◆ Data shown:
....

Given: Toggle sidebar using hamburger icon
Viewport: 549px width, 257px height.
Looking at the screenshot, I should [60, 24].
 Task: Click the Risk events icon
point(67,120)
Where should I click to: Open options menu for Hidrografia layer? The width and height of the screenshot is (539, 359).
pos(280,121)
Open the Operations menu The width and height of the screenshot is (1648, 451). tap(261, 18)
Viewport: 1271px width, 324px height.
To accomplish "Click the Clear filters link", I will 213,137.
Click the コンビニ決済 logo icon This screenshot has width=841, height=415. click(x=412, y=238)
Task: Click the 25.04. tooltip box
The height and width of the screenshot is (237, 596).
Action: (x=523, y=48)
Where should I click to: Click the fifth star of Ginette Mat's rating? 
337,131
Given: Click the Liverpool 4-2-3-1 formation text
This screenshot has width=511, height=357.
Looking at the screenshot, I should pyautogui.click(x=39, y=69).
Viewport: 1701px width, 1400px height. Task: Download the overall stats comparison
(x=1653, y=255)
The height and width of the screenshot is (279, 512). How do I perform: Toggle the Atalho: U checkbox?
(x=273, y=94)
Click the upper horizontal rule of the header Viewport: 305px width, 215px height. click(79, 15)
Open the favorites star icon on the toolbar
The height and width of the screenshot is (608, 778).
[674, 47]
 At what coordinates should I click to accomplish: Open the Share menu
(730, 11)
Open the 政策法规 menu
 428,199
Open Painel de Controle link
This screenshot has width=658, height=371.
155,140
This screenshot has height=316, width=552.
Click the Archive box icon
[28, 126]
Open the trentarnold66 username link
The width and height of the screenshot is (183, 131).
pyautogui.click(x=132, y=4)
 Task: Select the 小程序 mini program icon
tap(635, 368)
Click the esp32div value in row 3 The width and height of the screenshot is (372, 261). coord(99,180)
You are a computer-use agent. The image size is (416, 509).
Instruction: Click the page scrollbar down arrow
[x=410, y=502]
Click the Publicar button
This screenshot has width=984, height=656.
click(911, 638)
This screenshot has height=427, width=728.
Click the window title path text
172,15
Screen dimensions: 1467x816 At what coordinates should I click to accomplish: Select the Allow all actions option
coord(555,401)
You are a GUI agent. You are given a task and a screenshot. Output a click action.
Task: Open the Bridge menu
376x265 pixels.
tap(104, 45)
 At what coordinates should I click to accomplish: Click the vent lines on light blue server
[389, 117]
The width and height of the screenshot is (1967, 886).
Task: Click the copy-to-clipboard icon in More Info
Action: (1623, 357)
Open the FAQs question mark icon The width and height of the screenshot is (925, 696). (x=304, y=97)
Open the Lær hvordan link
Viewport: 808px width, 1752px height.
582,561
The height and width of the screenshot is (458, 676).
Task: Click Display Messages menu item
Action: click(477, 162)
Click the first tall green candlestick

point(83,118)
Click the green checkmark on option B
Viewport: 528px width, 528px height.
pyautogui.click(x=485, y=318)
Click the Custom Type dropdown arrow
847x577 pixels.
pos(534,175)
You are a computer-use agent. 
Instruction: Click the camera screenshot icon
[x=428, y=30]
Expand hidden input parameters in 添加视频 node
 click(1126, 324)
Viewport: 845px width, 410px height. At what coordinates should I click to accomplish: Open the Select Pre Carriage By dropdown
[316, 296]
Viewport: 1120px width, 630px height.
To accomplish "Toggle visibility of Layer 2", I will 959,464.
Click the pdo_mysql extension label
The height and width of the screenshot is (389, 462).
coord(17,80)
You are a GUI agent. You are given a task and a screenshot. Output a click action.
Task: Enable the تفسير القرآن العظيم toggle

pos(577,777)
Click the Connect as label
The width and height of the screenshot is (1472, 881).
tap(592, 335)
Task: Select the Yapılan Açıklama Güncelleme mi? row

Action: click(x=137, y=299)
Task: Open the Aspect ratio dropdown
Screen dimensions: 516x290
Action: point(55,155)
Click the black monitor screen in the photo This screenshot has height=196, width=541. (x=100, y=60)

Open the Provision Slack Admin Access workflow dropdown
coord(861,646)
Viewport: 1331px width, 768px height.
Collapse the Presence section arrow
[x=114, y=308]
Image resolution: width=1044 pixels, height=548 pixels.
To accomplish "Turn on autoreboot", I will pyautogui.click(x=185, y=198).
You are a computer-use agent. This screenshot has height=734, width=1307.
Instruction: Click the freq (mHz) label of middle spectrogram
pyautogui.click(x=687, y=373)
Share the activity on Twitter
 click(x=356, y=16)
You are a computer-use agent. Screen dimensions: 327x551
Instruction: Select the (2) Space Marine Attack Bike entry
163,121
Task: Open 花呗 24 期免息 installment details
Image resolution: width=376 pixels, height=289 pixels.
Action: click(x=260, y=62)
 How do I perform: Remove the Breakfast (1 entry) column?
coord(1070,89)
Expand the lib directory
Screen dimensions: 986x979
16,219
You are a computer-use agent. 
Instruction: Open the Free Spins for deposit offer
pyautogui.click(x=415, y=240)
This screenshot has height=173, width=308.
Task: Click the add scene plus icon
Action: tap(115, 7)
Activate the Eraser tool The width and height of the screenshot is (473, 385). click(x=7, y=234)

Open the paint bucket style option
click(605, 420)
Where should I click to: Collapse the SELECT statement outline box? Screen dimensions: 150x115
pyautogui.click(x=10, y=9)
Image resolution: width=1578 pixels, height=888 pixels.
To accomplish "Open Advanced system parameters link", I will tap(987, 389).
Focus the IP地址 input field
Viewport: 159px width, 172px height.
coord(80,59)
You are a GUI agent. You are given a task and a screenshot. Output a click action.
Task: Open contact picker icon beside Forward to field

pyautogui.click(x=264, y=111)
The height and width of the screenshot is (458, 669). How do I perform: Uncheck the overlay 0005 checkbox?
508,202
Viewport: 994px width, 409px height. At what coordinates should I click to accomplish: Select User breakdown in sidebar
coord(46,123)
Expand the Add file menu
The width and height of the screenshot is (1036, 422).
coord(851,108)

....

Reproduce the lines above, substituting "three-line" for "hamburger" wherever it occurs and leaving everything else unchanged.

Given: Toggle sidebar using three-line icon
Viewport: 549px width, 257px height.
Looking at the screenshot, I should [60, 24].
 Task: Click the Risk events icon
point(67,120)
Where should I click to: Open options menu for Hidrografia layer? The width and height of the screenshot is (539, 359).
pos(280,121)
Open the Operations menu The width and height of the screenshot is (1648, 451). tap(261, 18)
Viewport: 1271px width, 324px height.
To accomplish "Click the Clear filters link", I will 213,137.
Click the コンビニ決済 logo icon This screenshot has width=841, height=415. click(x=412, y=238)
Task: Click the 25.04. tooltip box
The height and width of the screenshot is (237, 596).
Action: (x=523, y=48)
Where should I click to: Click the fifth star of Ginette Mat's rating? 
337,131
Given: Click the Liverpool 4-2-3-1 formation text
This screenshot has width=511, height=357.
Looking at the screenshot, I should pyautogui.click(x=39, y=69).
Viewport: 1701px width, 1400px height. Task: Download the overall stats comparison
(x=1653, y=255)
The height and width of the screenshot is (279, 512). How do I perform: Toggle the Atalho: U checkbox?
(x=273, y=94)
Click the upper horizontal rule of the header Viewport: 305px width, 215px height. click(79, 15)
Open the favorites star icon on the toolbar
The height and width of the screenshot is (608, 778).
[674, 47]
 At what coordinates should I click to accomplish: Open the Share menu
(730, 11)
Open the 政策法规 menu
 428,199
Open Painel de Controle link
This screenshot has width=658, height=371.
155,140
This screenshot has height=316, width=552.
Click the Archive box icon
[28, 126]
Open the trentarnold66 username link
The width and height of the screenshot is (183, 131).
pyautogui.click(x=132, y=4)
 Task: Select the 小程序 mini program icon
tap(635, 368)
Click the esp32div value in row 3 The width and height of the screenshot is (372, 261). coord(99,180)
You are a computer-use agent. The image size is (416, 509).
Instruction: Click the page scrollbar down arrow
[x=410, y=502]
Click the Publicar button
This screenshot has width=984, height=656.
click(911, 638)
This screenshot has height=427, width=728.
Click the window title path text
172,15
Screen dimensions: 1467x816 At what coordinates should I click to accomplish: Select the Allow all actions option
coord(555,401)
You are a GUI agent. You are given a task and a screenshot. Output a click action.
Task: Open the Bridge menu
376x265 pixels.
tap(104, 45)
 At what coordinates should I click to accomplish: Click the vent lines on light blue server
[389, 117]
The width and height of the screenshot is (1967, 886).
Task: Click the copy-to-clipboard icon in More Info
Action: (1623, 357)
Open the FAQs question mark icon The width and height of the screenshot is (925, 696). (x=304, y=97)
Open the Lær hvordan link
Viewport: 808px width, 1752px height.
582,561
The height and width of the screenshot is (458, 676).
Task: Click Display Messages menu item
Action: click(477, 162)
Click the first tall green candlestick

point(83,118)
Click the green checkmark on option B
Viewport: 528px width, 528px height.
pyautogui.click(x=485, y=318)
Click the Custom Type dropdown arrow
847x577 pixels.
pos(534,175)
You are a computer-use agent. 
Instruction: Click the camera screenshot icon
[x=428, y=30]
Expand hidden input parameters in 添加视频 node
 click(1126, 324)
Viewport: 845px width, 410px height. At what coordinates should I click to accomplish: Open the Select Pre Carriage By dropdown
[316, 296]
Viewport: 1120px width, 630px height.
To accomplish "Toggle visibility of Layer 2", I will 959,464.
Click the pdo_mysql extension label
The height and width of the screenshot is (389, 462).
coord(17,80)
You are a GUI agent. You are given a task and a screenshot. Output a click action.
Task: Enable the تفسير القرآن العظيم toggle

pos(577,777)
Click the Connect as label
The width and height of the screenshot is (1472, 881).
tap(592, 335)
Task: Select the Yapılan Açıklama Güncelleme mi? row

Action: click(x=137, y=299)
Task: Open the Aspect ratio dropdown
Screen dimensions: 516x290
Action: point(55,155)
Click the black monitor screen in the photo This screenshot has height=196, width=541. (x=100, y=60)

Open the Provision Slack Admin Access workflow dropdown
coord(861,646)
Viewport: 1331px width, 768px height.
Collapse the Presence section arrow
[x=114, y=308]
Image resolution: width=1044 pixels, height=548 pixels.
To accomplish "Turn on autoreboot", I will pyautogui.click(x=185, y=198).
You are a computer-use agent. This screenshot has height=734, width=1307.
Instruction: Click the freq (mHz) label of middle spectrogram
pyautogui.click(x=687, y=373)
Share the activity on Twitter
 click(x=356, y=16)
You are a computer-use agent. Screen dimensions: 327x551
Instruction: Select the (2) Space Marine Attack Bike entry
163,121
Task: Open 花呗 24 期免息 installment details
Image resolution: width=376 pixels, height=289 pixels.
Action: click(x=260, y=62)
 How do I perform: Remove the Breakfast (1 entry) column?
coord(1070,89)
Expand the lib directory
Screen dimensions: 986x979
16,219
You are a computer-use agent. 
Instruction: Open the Free Spins for deposit offer
pyautogui.click(x=415, y=240)
This screenshot has height=173, width=308.
Task: Click the add scene plus icon
Action: tap(115, 7)
Activate the Eraser tool The width and height of the screenshot is (473, 385). click(x=7, y=234)

Open the paint bucket style option
click(605, 420)
Where should I click to: Collapse the SELECT statement outline box? Screen dimensions: 150x115
pyautogui.click(x=10, y=9)
Image resolution: width=1578 pixels, height=888 pixels.
To accomplish "Open Advanced system parameters link", I will tap(987, 389).
Focus the IP地址 input field
Viewport: 159px width, 172px height.
coord(80,59)
You are a GUI agent. You are given a task and a screenshot. Output a click action.
Task: Open contact picker icon beside Forward to field

pyautogui.click(x=264, y=111)
The height and width of the screenshot is (458, 669). How do I perform: Uncheck the overlay 0005 checkbox?
508,202
Viewport: 994px width, 409px height. At what coordinates should I click to accomplish: Select User breakdown in sidebar
coord(46,123)
Expand the Add file menu
The width and height of the screenshot is (1036, 422).
coord(851,108)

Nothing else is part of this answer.